Kings and Ducks face some tough decisions as final roster cuts loom
Perhaps the next time the Kings and Ducks meet this year, a Dec. 2 showdown two months into the regular season, their dispositions will be more distinguishable. For now, the two Southland rivals enter the final days of the preseason facing similar situations.
New coaches. Uncertain expectations. An awkward transition from aging stars to up-and-coming prospects.
Those parallels continued into Wednesday night’s postgame news conferences as well. After the Ducks’ 2-0 win over the Kings at Honda Center, Kings coach Todd McLellan and Ducks coach Dallas Eakins were asked about final roster cuts and where their younger players fit into the picture.
No surprise, Eakins’ and McLellan’s answers were almost interchangeable.
Said Eakins, who is taking over in Anaheim after four seasons behind the bench of its AHL affiliate in San Diego: “You don’t want easy decisions coming out of training camp. You want those damn hard ones. It looks like that’s how this is shaping up.”
Echoed McLellan, who with the Kings is entering his third stint as an NHL head coach: “With some of these kids, they’ve had tremendous, tremendous camps. We’re going to have to spend some time over the next 48 hours here to discuss where they fit.”
The best players on the ice Wednesday were the veteran goalies. Ryan Miller recorded a 34-save shutout for the Ducks, while Kings netminder Jonathan Quick bounced back from an Adam Henrique goal 1:40 into the game and stopped 27 of 28 shots. Sam Carrick added an empty-netter for the Ducks.
Injuries have plagued Kings goaltender Jonathan Quick in recent seasons, but the 12-year veteran isn’t making excuses about his play amid the team’s struggles.
Most eyeballs, however, were on the young skaters in front of them. Following dismal seasons from both franchises in 2018-19, the Kings and Ducks are giving their youth the opportunity to earn roster spots this year. In what was both teams’ penultimate tune-up game, neither squad fielded full-strength rosters on Wednesday. Instead, they got another long look at the prospects on the fringes of their rosters.
McLellan said the Kings, who have six more cuts to make to get down to their 23-man opening night roster, could trim more players from training camp as soon as Thursday. Of the players who took the ice Wednesday, centers Blake Lizotte, Nikolai Prokhorkin and Jaret Anderson-Dolan were among those who appear to be hovering around the bubble.
McLellan has been impressed by Anderson-Dolan, who made the team out of training camp last season and played five games before being sent back to juniors. But the coach hinted the 20-year-old might be better-served starting the year in the AHL as a center in the Ontario Reign’s lineup rather than squeaking onto the NHL roster at wing.

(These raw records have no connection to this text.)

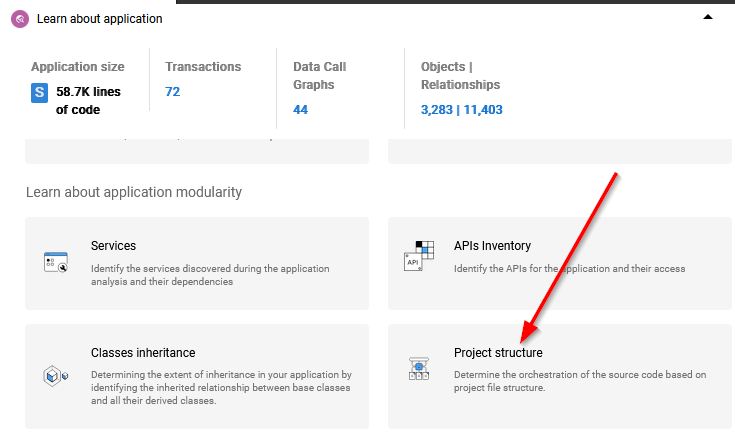The height and width of the screenshot is (440, 735).
Task: Open the Services title
Action: (x=113, y=246)
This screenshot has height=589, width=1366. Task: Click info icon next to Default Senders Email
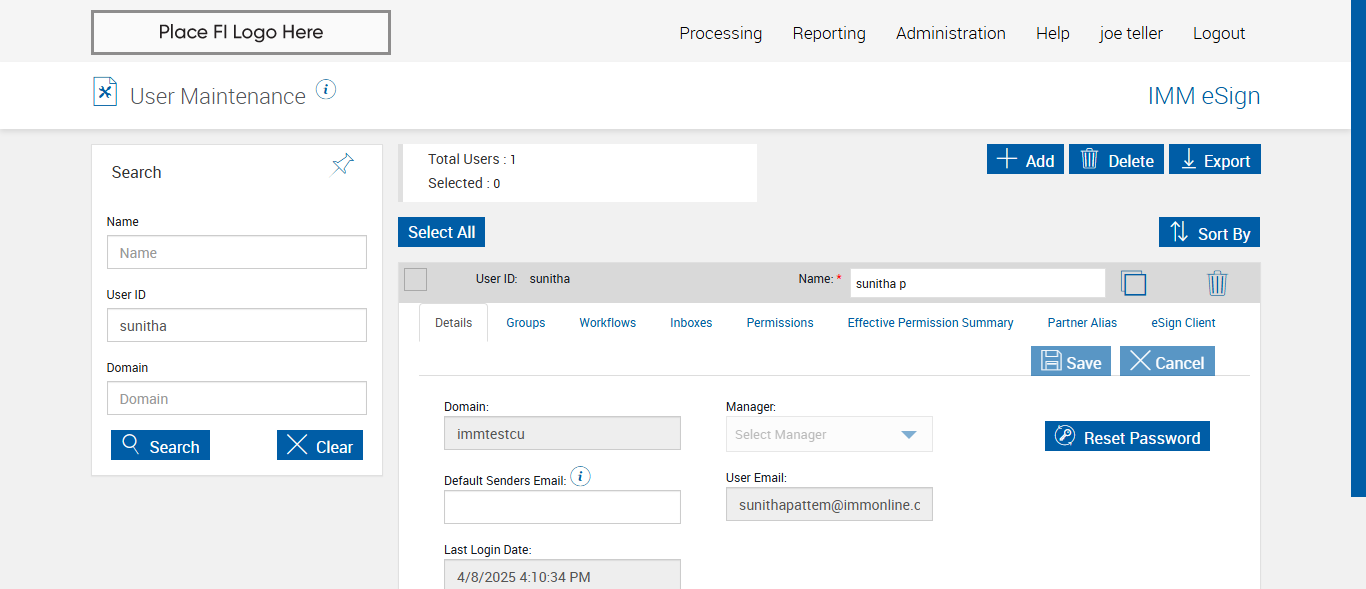[580, 476]
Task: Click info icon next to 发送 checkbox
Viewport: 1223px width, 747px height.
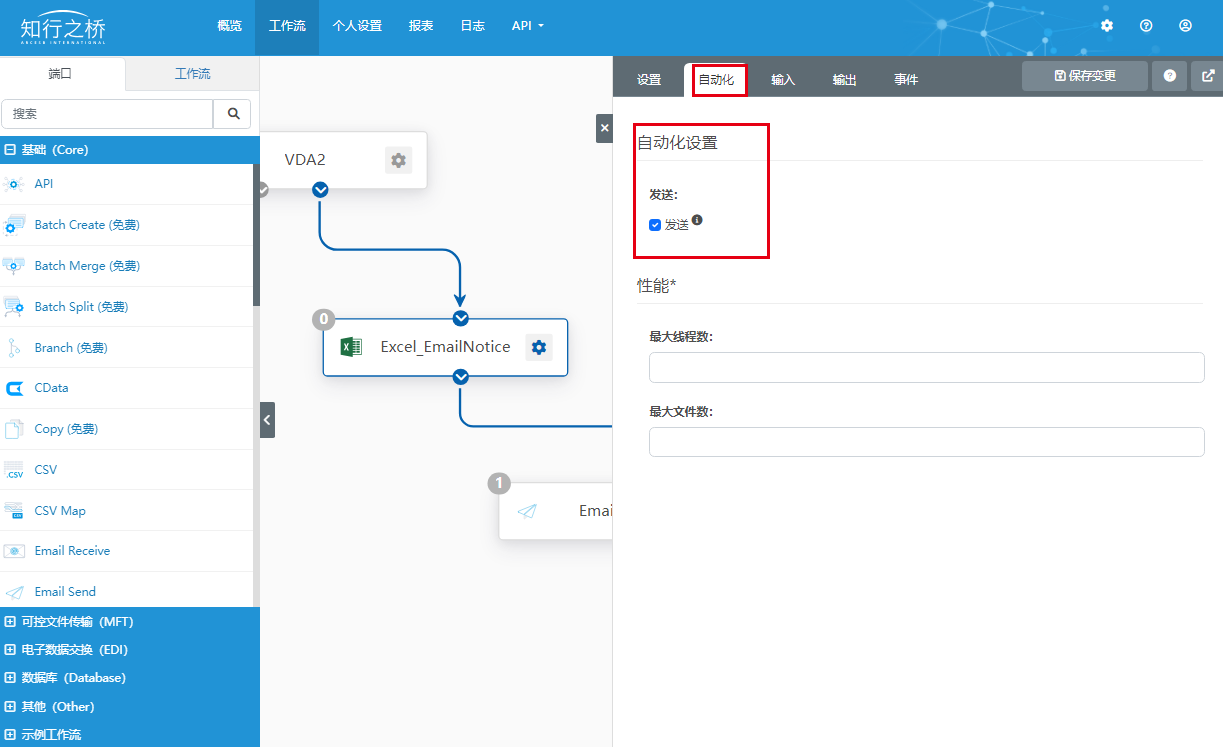Action: (697, 220)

“Not that he can’t play wing but I’d like to see him play center a little bit more,” McLellan said. “Are we ready for him in the center ice position [in the NHL]? Because you need a little bit of time to play on maybe the top, or maybe the second line, in the American League for a while. I don’t know the answer to that. But he’s making our decisions difficult, where others have made it easy.”
Prokhorkin, 26, also remains something of an unknown. Drafted by the Kings in 2012, the Russian product is trying to jump from the KHL to the NHL. Though he has flashed potential this camp, the 6-foot-3, 190-pound forward is pointless in three games.
“I haven’t seen it yet but I believe he can find a way to finish,” McLellan said. “It’s getting up to the pace. He’s playing on a smaller ice surface. Things are happening a little bit quicker. I think at times we have him thinking when he should just be playing. And as a result, he sometimes looks slow. I’m not sure that he’s slow. I think he’s just thinking it and he’s a little hesitant right now.”
The Ducks have their own roster decisions to weigh. The team dressed five players age 22 or younger Wednesday, including roster hopeful forward Max Comtois, who recorded three shots and had three others blocked while playing alongside Ryan Getzlaf and Derek Grant.
“I wish for the kid — he had a number of chances tonight, which is encouraging — if one could have gone in for him, that would have been great for him,” Eakins said of Comtois. “I thought he had a really good game.”
Comtois will be one of several players near the final cut line for the Ducks, who begin the season at home against the Arizona Coyotes next Thursday, two days before the Kings’ opener at the Edmonton Oilers on Oct. 5.
“All those guys in that boat, that are vying for these jobs — and there’s a good five or six of them — they keep making the decision harder and harder,” Eakins said. “That’s what you want.”